Prove that for every positive integer n, there are n consecutive compositie integers?

Question

A hint was given to consider the n consecutive integers starting with (n+1)! + 2... but I'm not entirely sure where to go with this problem...

Answer 1

Consider 6! = 1*2*3*4*5*6
It is divisible by 1, 2, 3, 4, 5 and 6

6! + 1 will be divisible by 1 (being divisible by 1 does NOT imply that the number will be composite)
6! + 2 will be divisible by 2
6! + 3 will be divisible by 3
6! + 4 will be divisible by 4
6! + 5 will be divisible by 5
6! + 6 will be divisible by 6

6!+2....6!+6 is a series if 5 consecutive composite integers. This can be generalised for any integer.

Answer 2

Going off the hint, consider those n consecutive integers:

(n+1)! + 2, (n+1)! + 3, (n+1)! + 4, ..., (n+1)! + n+1.

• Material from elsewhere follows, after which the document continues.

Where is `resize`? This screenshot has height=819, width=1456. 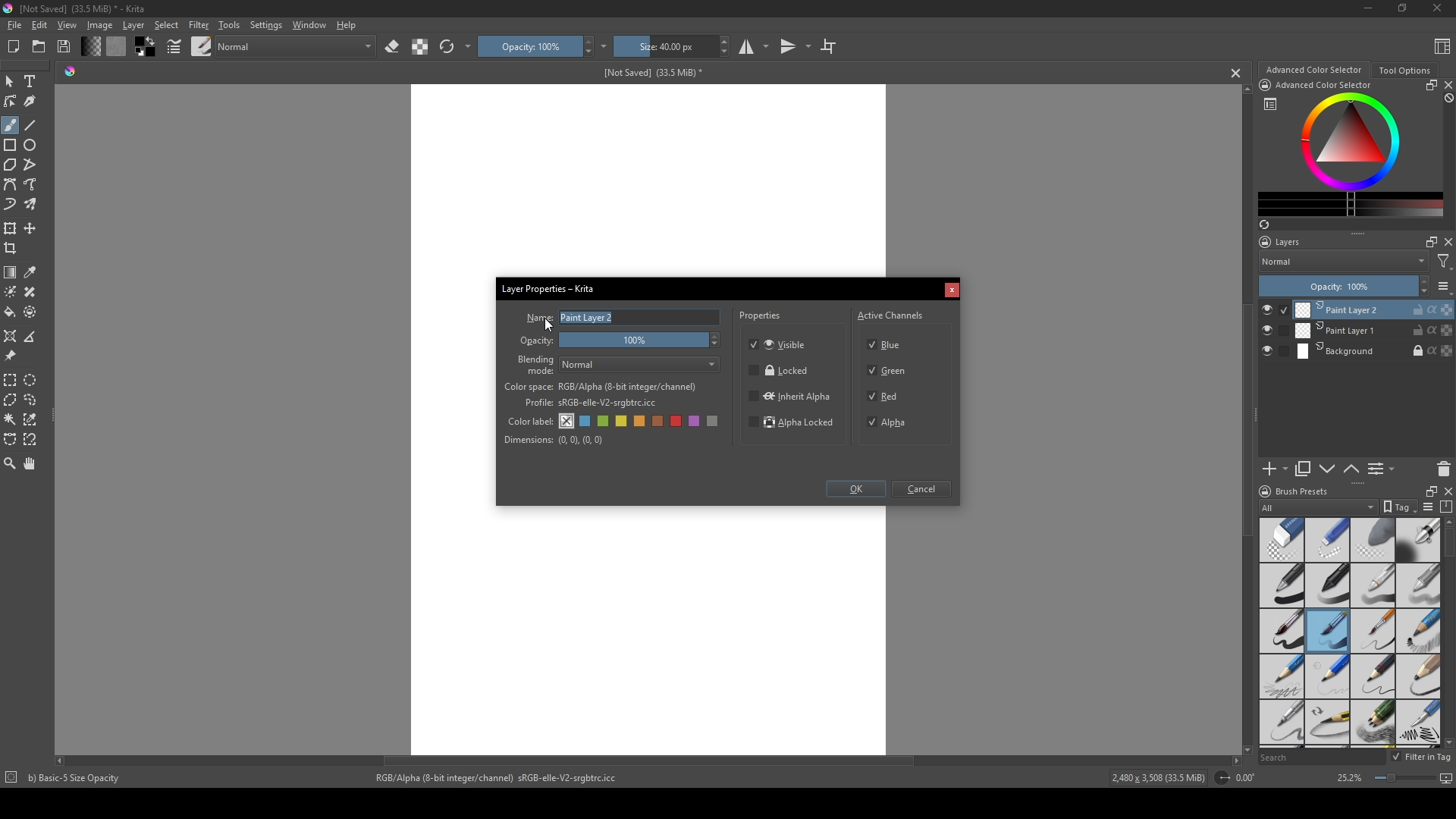
resize is located at coordinates (1429, 85).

Convince yourself that these are divisible by 2, 3, 4, ..., n+1 respectively. Thus, we have found the desired n consecutive composite integers. This is sort of an intuitive explanation. To make it more rigorous you can use induction.

Answer 3

Composite Integer

Answer 4

Induction is NOT needed. Just assume that k divides (n+1)! for all k between 1 and n+1, as per the definition of (n+1)!. Then look at the n consecutive integers (n+1)! + 2, ... (n+1)! + (n+1).

Answer 5

Although you have not seen it, the idea that leads to the solution of this problem is quite simple and easy to comprehend. First try to factorize the given expression; n^3 - n = (n-1)(n)(n+1) Now let us exmine the 3 factors; (n-1), n and (n+1) are three consecutive intergers. Therefore 3 will divide evenly into any one of them. For instnce, take the three numbers 28, 29 and 30. As you see 3 will divide evenly into 30. Once again take 1001, 1002 and 1003 and you will see that 3 will divide evenly into 1002. If one of the factor of an expression can be devided by 3 with no remainder, 3 will divide evenly into the expression. If you want to know more about these things try to get hold of book on number theory. Have a nice day!